Partitions III — Northern Ireland

Nobody asked but …

OK, I have somewhat mixed feelings on this one.  The niggling part of the mix is that the present population of Northern Ireland probably want the status quo, but the overwhelming part of the mix is that the character of the current population was created by British usurpation, historically.  The United Kingdom has no claim to the land that belongs to the Irish people.  This is fundamental, despite any and all convolutions of the past.

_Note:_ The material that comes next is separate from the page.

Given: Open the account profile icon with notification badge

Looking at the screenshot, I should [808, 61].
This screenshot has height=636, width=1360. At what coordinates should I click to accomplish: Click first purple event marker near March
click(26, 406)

I am not an expert on either Irish or British history.  There is too much of it.  But I do know that I have yet to find anything in it which justifies the present problem, the UK feel as though they have a foothold on the Emerald Isle.  The Irish had the misfortune of living too close, first to the Vikings, then to the Brits.  In any event, when the UK finally acquiesced to independence for the Republic of Ireland in 1922, they saw fit to spite the new nation by withholding part of it.  I don’t know what pros and cons the Brits were wrestling with at the time, but they frequently solve their problems with some wholesale fiasco that relegates the problem to someone else.  In the case of Northern Ireland, it was more than half a century of intramural violence between the hapless Catholics and Protestants who lived within its confines.

There is now a restless peace in Ulster.  How long will it last?  A force of Nature is being artificially capped there.  Like stilling the San Andreas fault or calming the magma in the Yellowstone Caldera, human nature is being repressed in this innocent province.  As with all estoppeled forces, the containment will fail, either in a large way or in a painfully slow gradualism.